◆ What is asked ◆
Copy every one of the following records word for word.

[Begin Excerpted data]

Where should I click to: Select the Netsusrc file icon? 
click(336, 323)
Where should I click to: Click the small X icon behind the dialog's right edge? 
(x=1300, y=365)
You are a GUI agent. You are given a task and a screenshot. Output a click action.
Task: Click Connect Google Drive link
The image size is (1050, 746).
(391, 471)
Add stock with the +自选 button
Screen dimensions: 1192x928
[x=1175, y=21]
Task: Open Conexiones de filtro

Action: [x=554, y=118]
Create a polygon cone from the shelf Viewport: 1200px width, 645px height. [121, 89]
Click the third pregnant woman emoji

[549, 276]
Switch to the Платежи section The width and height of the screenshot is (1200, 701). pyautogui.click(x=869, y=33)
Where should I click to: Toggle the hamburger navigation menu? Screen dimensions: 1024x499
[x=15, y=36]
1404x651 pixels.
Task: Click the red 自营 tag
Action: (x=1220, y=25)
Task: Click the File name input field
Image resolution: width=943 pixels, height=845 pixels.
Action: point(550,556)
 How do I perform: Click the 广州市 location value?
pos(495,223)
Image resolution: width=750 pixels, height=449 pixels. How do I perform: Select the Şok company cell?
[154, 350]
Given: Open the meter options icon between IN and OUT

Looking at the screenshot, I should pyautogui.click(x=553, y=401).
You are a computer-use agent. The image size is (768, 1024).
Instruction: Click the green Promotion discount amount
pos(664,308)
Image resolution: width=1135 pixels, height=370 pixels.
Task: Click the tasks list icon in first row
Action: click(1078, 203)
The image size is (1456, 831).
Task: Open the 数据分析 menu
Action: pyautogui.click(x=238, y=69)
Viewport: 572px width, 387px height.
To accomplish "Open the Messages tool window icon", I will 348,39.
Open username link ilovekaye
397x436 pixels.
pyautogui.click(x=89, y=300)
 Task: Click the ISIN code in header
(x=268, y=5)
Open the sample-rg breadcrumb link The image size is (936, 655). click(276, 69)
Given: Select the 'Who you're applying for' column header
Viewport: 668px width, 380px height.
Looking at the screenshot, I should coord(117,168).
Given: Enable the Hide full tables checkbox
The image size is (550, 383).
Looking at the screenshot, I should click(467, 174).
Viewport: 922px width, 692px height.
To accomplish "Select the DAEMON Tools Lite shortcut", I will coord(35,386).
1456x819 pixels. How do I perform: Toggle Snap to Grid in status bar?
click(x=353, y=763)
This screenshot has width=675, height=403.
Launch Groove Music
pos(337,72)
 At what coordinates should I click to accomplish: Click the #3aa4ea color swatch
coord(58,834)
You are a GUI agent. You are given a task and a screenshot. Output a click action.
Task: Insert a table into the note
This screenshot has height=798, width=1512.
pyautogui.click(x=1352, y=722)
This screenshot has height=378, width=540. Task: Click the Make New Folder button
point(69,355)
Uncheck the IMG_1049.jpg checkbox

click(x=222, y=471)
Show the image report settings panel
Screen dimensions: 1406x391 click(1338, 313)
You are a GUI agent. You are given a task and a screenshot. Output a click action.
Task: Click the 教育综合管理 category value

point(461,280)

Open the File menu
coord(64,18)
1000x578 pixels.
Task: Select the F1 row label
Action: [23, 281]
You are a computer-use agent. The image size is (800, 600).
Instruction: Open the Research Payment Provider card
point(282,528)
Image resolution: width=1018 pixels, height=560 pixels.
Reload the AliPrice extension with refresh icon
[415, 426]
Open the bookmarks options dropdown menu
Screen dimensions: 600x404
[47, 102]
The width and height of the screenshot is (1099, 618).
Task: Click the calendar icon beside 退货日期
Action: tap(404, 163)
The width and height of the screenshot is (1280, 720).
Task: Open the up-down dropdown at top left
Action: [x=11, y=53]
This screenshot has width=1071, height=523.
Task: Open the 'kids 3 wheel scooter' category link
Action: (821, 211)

[End Excerpted data]

◆ Exercise answer ◆
Where should I click to: Select the Netsusrc file icon? 
click(336, 323)
Where should I click to: Click the small X icon behind the dialog's right edge? 
(x=1300, y=365)
You are a GUI agent. You are given a task and a screenshot. Output a click action.
Task: Click Connect Google Drive link
The image size is (1050, 746).
(391, 471)
Add stock with the +自选 button
Screen dimensions: 1192x928
[x=1175, y=21]
Task: Open Conexiones de filtro

Action: [x=554, y=118]
Create a polygon cone from the shelf Viewport: 1200px width, 645px height. [121, 89]
Click the third pregnant woman emoji

[549, 276]
Switch to the Платежи section The width and height of the screenshot is (1200, 701). pyautogui.click(x=869, y=33)
Where should I click to: Toggle the hamburger navigation menu? Screen dimensions: 1024x499
[x=15, y=36]
1404x651 pixels.
Task: Click the red 自营 tag
Action: (x=1220, y=25)
Task: Click the File name input field
Image resolution: width=943 pixels, height=845 pixels.
Action: point(550,556)
 How do I perform: Click the 广州市 location value?
pos(495,223)
Image resolution: width=750 pixels, height=449 pixels. How do I perform: Select the Şok company cell?
[154, 350]
Given: Open the meter options icon between IN and OUT

Looking at the screenshot, I should pyautogui.click(x=553, y=401).
You are a computer-use agent. The image size is (768, 1024).
Instruction: Click the green Promotion discount amount
pos(664,308)
Image resolution: width=1135 pixels, height=370 pixels.
Task: Click the tasks list icon in first row
Action: click(1078, 203)
The image size is (1456, 831).
Task: Open the 数据分析 menu
Action: pyautogui.click(x=238, y=69)
Viewport: 572px width, 387px height.
To accomplish "Open the Messages tool window icon", I will 348,39.
Open username link ilovekaye
397x436 pixels.
pyautogui.click(x=89, y=300)
 Task: Click the ISIN code in header
(x=268, y=5)
Open the sample-rg breadcrumb link The image size is (936, 655). click(276, 69)
Given: Select the 'Who you're applying for' column header
Viewport: 668px width, 380px height.
Looking at the screenshot, I should coord(117,168).
Given: Enable the Hide full tables checkbox
The image size is (550, 383).
Looking at the screenshot, I should click(467, 174).
Viewport: 922px width, 692px height.
To accomplish "Select the DAEMON Tools Lite shortcut", I will coord(35,386).
1456x819 pixels. How do I perform: Toggle Snap to Grid in status bar?
click(x=353, y=763)
This screenshot has width=675, height=403.
Launch Groove Music
pos(337,72)
 At what coordinates should I click to accomplish: Click the #3aa4ea color swatch
coord(58,834)
You are a GUI agent. You are given a task and a screenshot. Output a click action.
Task: Insert a table into the note
This screenshot has height=798, width=1512.
pyautogui.click(x=1352, y=722)
This screenshot has height=378, width=540. Task: Click the Make New Folder button
point(69,355)
Uncheck the IMG_1049.jpg checkbox

click(x=222, y=471)
Show the image report settings panel
Screen dimensions: 1406x391 click(1338, 313)
You are a GUI agent. You are given a task and a screenshot. Output a click action.
Task: Click the 教育综合管理 category value

point(461,280)

Open the File menu
coord(64,18)
1000x578 pixels.
Task: Select the F1 row label
Action: [23, 281]
You are a computer-use agent. The image size is (800, 600).
Instruction: Open the Research Payment Provider card
point(282,528)
Image resolution: width=1018 pixels, height=560 pixels.
Reload the AliPrice extension with refresh icon
[415, 426]
Open the bookmarks options dropdown menu
Screen dimensions: 600x404
[47, 102]
The width and height of the screenshot is (1099, 618).
Task: Click the calendar icon beside 退货日期
Action: tap(404, 163)
The width and height of the screenshot is (1280, 720).
Task: Open the up-down dropdown at top left
Action: [x=11, y=53]
This screenshot has width=1071, height=523.
Task: Open the 'kids 3 wheel scooter' category link
Action: (821, 211)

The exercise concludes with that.